第248話 女帝 -EMPRESS-(2)

 ──同時刻、城塞。

 宙で大きくターンを描いた巨大な蟲は、戦姫像を正面に見据えて直進。

 城塞を囲う城壁の上で、わずかにホバリング。

 のち、両中脚、両後脚を揃えて、城壁上の通路へと垂直に降り立った。

 その位置、外壁に備わった正門の真上。

 戦姫像の真正面、聴音壕の真正面──。

 稜線から全体を見せた太陽が、その擬態部の顔を照らす。

 一早く反応したのは、メグリ──。


「やっぱりその顔持った、二代目がいたか……。女帝エンプレス!」


 隣りに立つエルゼルは、女帝の顔を確認後、思わずメグリの横顔と見比べる。


「ま、まさかあの蟲は……。おまえの……」


 横並びで戦列に加わっていた、ルシャとセリ。

 ルシャもまた、女帝の顔を見て驚きの声を上げた。


「師匠っぽい……顔……。まるで、師匠とステラを足して割った顔……」


 屋上。

 戦姫像の頭部のわき、女帝のほぼ正面からその顔を見たラネットも、驚きの表情。


「お師匠を……若くしたような……顔ぉ!?」


 布陣を見るため一時的に屋外へ出ていたアリスは、ラネットの横に立ち驚愕。

 老いによるほうれい線を消すほどに、口を大きく丸く開ける。


「おお……。あの顔……まさに、52年前……この地へ降り立ったときの……メグリの……顔……。そう言えば、……わね……」


 メグリ・ホシガヤこと、令和の日本人、ほしめぐ

 偶発的な他人の空似で近い顔を持つ、ステラ・サテラ。

 メグリをベースに若干の脚色が入った、伝説の女戦士・ステラをかたどった戦姫像。

 そして、17歳時のメグリの顔を移し持つ、女帝。

 微妙に異なる同じ顔が、ナルザーク城塞に四つ揃った。

 メグリがこの状況を、呆れ半分にわらう──。


「世の中には、似た顔が三つあるっていうけど……。
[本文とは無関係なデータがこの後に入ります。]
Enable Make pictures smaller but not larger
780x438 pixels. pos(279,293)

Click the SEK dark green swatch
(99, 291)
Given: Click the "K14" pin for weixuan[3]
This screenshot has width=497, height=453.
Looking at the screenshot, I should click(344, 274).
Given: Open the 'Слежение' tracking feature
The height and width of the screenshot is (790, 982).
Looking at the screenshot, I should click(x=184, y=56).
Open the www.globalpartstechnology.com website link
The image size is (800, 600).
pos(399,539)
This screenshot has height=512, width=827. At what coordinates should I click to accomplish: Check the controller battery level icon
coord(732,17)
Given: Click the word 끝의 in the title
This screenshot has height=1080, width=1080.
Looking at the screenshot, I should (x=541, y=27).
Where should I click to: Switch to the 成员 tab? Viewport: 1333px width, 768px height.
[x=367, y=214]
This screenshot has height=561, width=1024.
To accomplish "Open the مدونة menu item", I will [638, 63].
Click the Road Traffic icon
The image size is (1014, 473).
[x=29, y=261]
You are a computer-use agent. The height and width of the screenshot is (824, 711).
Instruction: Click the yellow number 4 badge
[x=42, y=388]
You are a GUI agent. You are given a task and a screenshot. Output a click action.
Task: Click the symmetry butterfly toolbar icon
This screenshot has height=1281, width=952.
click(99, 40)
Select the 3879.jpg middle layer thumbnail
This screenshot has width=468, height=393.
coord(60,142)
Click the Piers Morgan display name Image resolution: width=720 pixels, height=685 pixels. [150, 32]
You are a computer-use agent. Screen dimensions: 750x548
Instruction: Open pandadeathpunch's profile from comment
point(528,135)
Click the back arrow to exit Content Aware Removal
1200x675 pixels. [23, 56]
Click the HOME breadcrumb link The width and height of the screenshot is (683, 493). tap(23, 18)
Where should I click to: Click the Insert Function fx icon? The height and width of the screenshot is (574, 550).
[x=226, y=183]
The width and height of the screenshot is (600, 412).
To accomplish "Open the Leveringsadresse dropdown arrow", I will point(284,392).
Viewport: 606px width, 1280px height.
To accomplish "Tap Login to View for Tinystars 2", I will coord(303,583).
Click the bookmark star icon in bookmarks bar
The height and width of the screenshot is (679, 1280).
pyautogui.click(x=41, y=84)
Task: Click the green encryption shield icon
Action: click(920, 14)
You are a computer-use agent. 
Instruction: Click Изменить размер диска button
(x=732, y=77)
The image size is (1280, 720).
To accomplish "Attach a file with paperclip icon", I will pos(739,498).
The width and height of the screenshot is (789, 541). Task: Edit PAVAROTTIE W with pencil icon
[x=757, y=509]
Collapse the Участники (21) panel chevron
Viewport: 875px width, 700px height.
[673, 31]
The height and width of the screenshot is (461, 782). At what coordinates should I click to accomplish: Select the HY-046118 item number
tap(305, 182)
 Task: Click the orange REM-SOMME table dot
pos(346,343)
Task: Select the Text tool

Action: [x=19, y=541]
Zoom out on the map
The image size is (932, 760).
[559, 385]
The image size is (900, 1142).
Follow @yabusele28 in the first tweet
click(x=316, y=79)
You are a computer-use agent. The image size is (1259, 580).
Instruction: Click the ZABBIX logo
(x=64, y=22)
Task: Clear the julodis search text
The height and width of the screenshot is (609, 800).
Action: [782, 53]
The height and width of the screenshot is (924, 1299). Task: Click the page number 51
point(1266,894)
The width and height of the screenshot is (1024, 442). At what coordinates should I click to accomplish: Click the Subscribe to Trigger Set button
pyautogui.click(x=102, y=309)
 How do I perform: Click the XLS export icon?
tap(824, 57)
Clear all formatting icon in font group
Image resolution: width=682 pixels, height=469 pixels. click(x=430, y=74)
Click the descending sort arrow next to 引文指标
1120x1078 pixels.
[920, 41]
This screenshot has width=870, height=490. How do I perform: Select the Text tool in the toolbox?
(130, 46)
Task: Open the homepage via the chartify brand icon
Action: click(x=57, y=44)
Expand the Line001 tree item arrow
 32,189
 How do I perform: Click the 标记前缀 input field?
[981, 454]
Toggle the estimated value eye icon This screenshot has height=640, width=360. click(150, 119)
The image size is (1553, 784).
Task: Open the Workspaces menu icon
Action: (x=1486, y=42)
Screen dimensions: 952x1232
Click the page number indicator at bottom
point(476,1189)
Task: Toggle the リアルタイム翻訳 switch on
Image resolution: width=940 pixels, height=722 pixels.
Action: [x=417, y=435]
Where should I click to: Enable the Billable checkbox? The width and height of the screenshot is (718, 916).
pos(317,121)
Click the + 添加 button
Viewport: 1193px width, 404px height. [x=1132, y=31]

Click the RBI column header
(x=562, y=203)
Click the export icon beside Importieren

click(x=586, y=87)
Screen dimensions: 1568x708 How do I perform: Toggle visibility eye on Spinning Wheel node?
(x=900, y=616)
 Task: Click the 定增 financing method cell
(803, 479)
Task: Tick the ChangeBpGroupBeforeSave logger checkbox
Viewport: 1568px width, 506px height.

異世界で揃うとは、まあ笑うしかないわね。にしても、ニセハナマオウカマキリがベースとは……。ラスボスの風格、たっぷりじゃない!」


 頭部から真上に二本伸びる、波状剣フランベルジュのような太く鋭利な触角。

 擬態部以外の蟲部分は、通常個体より一回り大きい。

 各所の関節部では、防具のように硬質化した皮膚を隆起させている。

 前脚にある巨大な鎌は、付け根側の節が赤紫色に妖しく輝く。

 鎌に並ぶとげは長剣のように長く太く、挟まれた時点で絶命が確定。

 先ほどの飛翔能力から、運動能力も規格外なのが想像にたやすい。

 そして擬態部の体には、人間の女性から奪ったであろうドレスふうの白い衣類を撒き、それで乳房を固定して、乳頭を隠している。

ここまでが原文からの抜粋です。